A sad necessity perhaps but such dedicated museums are the most effective means in rendering these cultures and their history more widely accessible to visitors.
In New York, the museum is housed in the Alexander Hamilton U.S. Custom House, one of the most splendid Beaux Arts buildings in the City with a magnificent rotunda dome.

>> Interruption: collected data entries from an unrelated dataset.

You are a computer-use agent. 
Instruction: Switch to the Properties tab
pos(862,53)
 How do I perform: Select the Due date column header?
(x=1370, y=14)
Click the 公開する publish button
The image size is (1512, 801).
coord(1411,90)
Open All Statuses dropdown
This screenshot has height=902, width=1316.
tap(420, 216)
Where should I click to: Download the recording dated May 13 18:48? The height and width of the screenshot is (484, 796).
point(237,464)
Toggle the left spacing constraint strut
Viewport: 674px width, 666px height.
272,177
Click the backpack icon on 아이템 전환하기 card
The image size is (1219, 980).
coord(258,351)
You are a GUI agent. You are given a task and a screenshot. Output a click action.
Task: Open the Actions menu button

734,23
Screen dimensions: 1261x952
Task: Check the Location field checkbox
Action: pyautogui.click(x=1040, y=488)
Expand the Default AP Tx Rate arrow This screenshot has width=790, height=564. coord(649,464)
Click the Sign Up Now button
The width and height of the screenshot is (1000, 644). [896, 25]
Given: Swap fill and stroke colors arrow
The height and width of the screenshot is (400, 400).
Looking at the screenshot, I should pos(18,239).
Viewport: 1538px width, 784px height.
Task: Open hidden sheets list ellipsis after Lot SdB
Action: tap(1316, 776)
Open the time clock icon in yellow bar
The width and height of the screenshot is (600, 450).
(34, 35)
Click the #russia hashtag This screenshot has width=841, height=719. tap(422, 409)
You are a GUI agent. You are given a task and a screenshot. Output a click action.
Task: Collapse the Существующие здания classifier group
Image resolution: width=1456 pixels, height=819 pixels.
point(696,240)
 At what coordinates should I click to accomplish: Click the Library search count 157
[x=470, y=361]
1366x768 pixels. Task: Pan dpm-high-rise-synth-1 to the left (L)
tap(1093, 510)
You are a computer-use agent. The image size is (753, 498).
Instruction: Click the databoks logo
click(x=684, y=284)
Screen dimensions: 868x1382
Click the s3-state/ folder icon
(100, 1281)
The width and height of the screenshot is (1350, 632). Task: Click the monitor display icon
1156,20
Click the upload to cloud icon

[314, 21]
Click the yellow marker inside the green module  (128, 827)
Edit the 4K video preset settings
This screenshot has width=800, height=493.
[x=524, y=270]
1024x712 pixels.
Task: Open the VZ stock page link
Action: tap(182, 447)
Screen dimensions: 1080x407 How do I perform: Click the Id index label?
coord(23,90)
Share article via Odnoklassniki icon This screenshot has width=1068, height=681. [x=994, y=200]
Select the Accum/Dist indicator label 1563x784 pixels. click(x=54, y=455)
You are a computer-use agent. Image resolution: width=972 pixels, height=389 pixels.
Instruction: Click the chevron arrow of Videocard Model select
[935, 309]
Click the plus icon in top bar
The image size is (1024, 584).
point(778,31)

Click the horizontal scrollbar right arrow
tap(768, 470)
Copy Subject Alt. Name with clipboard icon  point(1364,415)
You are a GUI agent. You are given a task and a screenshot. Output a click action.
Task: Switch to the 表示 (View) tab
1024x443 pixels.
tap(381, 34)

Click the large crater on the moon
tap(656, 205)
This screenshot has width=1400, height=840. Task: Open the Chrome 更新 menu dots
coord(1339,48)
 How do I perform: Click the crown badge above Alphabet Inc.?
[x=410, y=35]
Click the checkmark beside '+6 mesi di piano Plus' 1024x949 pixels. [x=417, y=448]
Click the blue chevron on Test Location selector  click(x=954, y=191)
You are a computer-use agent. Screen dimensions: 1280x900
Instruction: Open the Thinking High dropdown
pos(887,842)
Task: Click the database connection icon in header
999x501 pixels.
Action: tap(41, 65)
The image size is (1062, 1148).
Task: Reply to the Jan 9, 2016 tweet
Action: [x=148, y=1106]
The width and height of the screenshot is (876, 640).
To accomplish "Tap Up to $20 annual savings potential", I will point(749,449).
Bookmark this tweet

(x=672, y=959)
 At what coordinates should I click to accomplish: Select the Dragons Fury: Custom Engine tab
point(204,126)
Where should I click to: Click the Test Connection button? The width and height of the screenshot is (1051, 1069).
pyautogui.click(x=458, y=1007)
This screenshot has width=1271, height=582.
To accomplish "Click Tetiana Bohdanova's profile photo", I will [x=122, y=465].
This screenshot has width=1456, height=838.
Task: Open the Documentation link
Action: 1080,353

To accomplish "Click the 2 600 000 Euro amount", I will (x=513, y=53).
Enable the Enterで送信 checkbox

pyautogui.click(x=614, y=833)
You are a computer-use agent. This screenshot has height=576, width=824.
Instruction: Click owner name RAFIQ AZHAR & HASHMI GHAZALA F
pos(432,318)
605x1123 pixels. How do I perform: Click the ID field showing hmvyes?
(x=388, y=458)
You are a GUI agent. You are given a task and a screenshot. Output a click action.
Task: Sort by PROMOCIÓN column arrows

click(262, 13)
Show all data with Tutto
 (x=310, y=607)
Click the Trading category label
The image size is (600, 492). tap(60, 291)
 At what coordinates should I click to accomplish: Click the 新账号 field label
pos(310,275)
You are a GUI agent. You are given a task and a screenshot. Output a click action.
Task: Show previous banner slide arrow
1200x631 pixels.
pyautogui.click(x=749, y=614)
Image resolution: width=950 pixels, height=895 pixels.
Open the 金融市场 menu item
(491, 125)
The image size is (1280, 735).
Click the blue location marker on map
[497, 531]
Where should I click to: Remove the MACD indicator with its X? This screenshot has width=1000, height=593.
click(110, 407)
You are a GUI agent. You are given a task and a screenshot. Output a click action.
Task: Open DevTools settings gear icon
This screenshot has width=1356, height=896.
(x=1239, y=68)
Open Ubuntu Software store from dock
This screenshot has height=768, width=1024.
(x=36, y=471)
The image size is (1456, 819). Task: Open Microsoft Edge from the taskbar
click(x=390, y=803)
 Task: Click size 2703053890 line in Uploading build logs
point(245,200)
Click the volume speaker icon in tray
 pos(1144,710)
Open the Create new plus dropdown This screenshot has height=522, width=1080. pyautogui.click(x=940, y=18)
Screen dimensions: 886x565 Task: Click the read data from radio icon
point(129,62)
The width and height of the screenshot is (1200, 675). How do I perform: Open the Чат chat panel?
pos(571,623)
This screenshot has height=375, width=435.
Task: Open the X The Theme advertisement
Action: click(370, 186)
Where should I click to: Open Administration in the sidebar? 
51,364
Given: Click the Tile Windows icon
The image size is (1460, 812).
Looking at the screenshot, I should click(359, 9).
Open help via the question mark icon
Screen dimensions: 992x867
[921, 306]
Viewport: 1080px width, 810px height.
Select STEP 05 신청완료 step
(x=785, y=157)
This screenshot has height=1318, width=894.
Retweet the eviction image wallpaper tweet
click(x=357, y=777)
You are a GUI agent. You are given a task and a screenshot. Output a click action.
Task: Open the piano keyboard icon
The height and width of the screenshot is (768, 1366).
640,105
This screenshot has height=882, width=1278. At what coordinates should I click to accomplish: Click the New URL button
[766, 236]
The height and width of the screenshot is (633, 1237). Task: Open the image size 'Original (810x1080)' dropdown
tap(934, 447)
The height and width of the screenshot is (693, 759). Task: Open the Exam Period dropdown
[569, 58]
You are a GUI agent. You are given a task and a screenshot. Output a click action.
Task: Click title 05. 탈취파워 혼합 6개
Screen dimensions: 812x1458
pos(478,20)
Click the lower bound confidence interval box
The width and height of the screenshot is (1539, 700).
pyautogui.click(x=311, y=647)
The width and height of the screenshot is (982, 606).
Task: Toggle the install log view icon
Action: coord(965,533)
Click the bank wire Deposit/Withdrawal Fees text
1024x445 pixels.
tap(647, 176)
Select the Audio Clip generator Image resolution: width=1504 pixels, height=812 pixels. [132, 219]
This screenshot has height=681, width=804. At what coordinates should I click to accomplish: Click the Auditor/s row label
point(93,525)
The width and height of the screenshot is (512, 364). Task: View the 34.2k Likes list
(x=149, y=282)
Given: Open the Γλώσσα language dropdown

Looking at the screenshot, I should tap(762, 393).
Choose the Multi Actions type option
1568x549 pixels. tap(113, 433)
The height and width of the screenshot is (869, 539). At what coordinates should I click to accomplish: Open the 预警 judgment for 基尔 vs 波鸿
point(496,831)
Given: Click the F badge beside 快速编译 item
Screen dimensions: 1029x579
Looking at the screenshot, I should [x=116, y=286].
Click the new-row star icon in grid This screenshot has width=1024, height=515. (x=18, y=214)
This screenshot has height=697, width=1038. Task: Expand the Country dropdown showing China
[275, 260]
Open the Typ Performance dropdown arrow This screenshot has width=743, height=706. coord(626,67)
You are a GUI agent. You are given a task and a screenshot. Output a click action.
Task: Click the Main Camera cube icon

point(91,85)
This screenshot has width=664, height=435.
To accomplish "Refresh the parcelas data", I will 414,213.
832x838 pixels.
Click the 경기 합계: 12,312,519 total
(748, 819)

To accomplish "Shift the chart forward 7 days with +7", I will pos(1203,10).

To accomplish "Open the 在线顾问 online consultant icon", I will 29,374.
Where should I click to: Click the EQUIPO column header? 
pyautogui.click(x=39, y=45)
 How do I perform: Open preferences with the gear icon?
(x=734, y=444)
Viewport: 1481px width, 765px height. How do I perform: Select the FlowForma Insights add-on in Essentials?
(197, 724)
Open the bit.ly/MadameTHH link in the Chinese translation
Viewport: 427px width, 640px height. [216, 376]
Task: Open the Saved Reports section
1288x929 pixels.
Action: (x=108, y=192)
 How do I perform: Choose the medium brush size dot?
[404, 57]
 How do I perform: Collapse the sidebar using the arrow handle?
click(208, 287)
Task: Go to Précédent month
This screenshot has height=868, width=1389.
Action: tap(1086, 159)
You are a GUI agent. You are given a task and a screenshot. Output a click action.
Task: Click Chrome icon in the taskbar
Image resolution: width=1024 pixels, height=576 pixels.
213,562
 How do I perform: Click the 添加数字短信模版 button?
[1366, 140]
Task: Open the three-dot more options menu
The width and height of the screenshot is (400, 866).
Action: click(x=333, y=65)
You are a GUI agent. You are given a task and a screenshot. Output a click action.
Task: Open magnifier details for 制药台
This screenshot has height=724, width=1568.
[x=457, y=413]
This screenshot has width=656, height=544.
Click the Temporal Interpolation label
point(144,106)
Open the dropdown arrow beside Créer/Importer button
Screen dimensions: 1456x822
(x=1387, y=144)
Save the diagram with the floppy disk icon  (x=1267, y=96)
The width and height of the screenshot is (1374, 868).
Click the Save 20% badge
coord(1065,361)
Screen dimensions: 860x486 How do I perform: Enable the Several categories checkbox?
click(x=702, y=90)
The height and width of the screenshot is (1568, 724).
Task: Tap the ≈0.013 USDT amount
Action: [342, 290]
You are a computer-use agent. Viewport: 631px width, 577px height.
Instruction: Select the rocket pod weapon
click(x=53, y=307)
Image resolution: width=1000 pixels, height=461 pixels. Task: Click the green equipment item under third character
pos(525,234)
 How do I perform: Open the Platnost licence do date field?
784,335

”Shortly after the outbreak of the 1877 war with the United States, Chief Looking Glass declared that he wanted peace and moved his camp to Clear Creek on the 1863 reservation. Peo Peo T’olikt, who was in his twenties, was instructed by the chief to parley with militiamen and soldiers who came to the camp on July 1. The Indian camp raised a white flag, but was attacked and destroyed.
Peo Peo T’olikt was wounded in the leg, but escaped and was involved in all the subsequent battles of 1877. He lost a wife and young son in the war, but his exploits were many. Capturing the cannon at Big Hole, stealing General Howard’s mules and horses at Camas Meadows, and protecting the camp at Bear Paw are just a few.”
Allen Pinkham, Sr. (Ni Mii Puu)
Tribal historian and former National Museum of the American Indian trustee


”Susette La Flesche descended from Omaha tribal leaders on both sides of her family. As a child she lived in an earth lodge, though she also attended a mission school. La Flesche witnessed the expulsion of the Ponca tribe from their homeland to Indian Territory in 1877, and the subsequent imprisonment of Standing Bear and other Poncas who had attempted to return to Nebraska. These events launched La Flesche’s career as a nationally known activist who argued against the involuntary removal of indigenous people from their homelands and for Indian citizenship rights.
La Flesche found a soulmate in Thomas Tibbles, a newspaper reporter for the Omaha Herald who followed the Ponca case. Schooled in Western and Omaha culture and bilingual, La Flesche chose an elegant cream-colored wool skirt and jacket when she married Tibbles in 1881.”
Brenda J. Child (Red Lake Ojibwe)
Historian, University of Minnesota


Mebêngôkre men and women wear feather headdresses or capes during children’s naming ceremonies and boy’s initiation ceremonies.